-- TASK PROMPT --
Quote the whole listing word for word, please.

-- MATERIAL TO PROCESS --
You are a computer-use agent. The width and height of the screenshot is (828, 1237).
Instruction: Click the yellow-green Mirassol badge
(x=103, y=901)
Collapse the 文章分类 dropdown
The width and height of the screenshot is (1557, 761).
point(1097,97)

-- SOLUTION TO THE EXERCISE --
You are a computer-use agent. The width and height of the screenshot is (828, 1237).
Instruction: Click the yellow-green Mirassol badge
(x=103, y=901)
Collapse the 文章分类 dropdown
The width and height of the screenshot is (1557, 761).
point(1097,97)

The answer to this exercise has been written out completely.